I knew it was coming soon. Back in the spring, I wrote glowingly about how we had precious little time left to watch Rangers third baseman Adrian Beltre and, sure enough, he's now retired. It's a bit bittersweet as a person who went from indifference to claiming Beltre as one of my favorite players. I'm sad to see him go, but I also appreciate the career we all just witnessed and that Beltre earned the right to go out on his own terms. 

What a career it was. The numbers paint the picture of an obvious Hall of Famer. 

Beltre finishes with 3,166 hits (16th all-time), 636 doubles (11th), 477 home runs (30th), 1,707 RBI (24th), 1,524 runs (64th) and a slash of .286/.339/.480 (116 OPS+). The four-time All-Star has four Silver Sluggers, five Gold Gloves and two Platinum Gloves. A true two-way star, Beltre ranks 10th all-time in defensive WAR, trailing only Brooks Robinson among third basemen. 

The only dissent I could see is Beltre not winning an MVP (topped out at second in 2004, also finished third once and seventh three times) or a World Series ring, but these things have never been a requirement and lots of Hall of Famers did neither. 

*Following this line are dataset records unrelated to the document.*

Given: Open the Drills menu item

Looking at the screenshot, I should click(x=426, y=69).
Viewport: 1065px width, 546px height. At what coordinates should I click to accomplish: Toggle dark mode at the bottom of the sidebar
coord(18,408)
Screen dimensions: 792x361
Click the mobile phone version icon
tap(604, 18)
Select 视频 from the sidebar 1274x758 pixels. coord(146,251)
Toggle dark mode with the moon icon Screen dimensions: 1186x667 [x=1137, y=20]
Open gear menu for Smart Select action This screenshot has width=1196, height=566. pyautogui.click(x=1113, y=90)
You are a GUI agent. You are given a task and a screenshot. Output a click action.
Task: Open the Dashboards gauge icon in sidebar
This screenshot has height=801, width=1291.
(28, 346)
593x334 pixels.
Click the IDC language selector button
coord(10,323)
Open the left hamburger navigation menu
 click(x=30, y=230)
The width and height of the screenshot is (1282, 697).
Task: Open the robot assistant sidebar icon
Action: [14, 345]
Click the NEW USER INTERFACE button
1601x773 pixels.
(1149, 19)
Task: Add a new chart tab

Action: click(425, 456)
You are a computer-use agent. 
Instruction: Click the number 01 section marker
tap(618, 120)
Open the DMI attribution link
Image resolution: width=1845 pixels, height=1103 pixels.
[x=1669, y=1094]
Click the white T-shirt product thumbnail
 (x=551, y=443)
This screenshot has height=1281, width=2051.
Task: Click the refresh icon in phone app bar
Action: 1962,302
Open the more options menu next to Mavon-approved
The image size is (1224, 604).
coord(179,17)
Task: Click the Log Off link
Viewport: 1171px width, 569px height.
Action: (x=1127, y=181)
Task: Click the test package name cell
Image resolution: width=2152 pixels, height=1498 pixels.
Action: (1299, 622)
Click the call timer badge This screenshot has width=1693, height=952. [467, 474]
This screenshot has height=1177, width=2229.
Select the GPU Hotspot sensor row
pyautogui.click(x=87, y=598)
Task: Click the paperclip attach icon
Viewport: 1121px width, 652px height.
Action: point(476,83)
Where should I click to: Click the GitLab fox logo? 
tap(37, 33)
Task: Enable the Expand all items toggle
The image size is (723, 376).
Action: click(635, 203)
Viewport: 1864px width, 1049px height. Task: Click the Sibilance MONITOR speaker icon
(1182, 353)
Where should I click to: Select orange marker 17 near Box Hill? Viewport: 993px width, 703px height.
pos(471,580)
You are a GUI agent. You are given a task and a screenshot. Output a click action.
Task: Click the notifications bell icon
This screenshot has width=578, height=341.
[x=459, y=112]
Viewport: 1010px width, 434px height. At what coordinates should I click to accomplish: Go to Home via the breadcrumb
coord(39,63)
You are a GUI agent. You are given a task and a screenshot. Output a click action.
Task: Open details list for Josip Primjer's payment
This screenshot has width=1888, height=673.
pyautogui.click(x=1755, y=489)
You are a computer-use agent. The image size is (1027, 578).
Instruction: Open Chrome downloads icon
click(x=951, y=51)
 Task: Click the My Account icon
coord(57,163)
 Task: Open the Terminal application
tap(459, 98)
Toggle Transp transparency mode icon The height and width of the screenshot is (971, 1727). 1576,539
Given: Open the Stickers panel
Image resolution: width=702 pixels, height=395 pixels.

Beltre finishes third in career WAR among third basemen, behind only Mike Schmidt and Eddie Mathews. The JAWS system has Beltre fourth, with Wade Boggs jumping over him. By these measures, Beltre outranks the likes of George Brett, Chipper Jones, Ron Santo and Brooks Robinson -- yeah, what a career. 

The thing with Beltre and why he's one of my favorite players is it was so much more than the numbers. There was his quirky phobia of his head being touched, in full on display in my favorite YouTube video: 

How about when Beltre dragged the on-deck circle back behind home plate because he wanted a better look at the pitches? 

Best ejection ever. 

Even just little things, like him forgetting early in 2015 that he wasn't supposed to get all the way out of the batter's box and then leaping back in and apologizing to the umpire: 

He also played through injuries (mostly hamstring injuries) often in his last few years. There are memories of him hobbling around the bases or even driving home a run without being able to bend his back in the playoffs. 

Something that probably gets overlooked is the respect Beltre had from his peers. Go back and watch the famous (notorious?) Rougned Odor slug of Jose Bautista and focus on Beltre having a hold of Bautista through the first few minutes: 

There was bad blood on the Rangers' end toward Bautista going back to the biggest bat flip in Canadian history, but no one went back after him once Beltre's arms were wrapped around him and Bautista really didn't fight hard to get away. Beltre was keeping as much peace as he could and not one person even tried to stop him. 

Twenty-one years, 2,933 regular-season games, 28 playoff games, an easy Hall of Fame stat line, a Hall of Fame personality and the utmost respect from his peers. 

From the baseball-loving world: Thank you, Adrian. Thank you so much for letting us enjoy your career. It was a pleasure.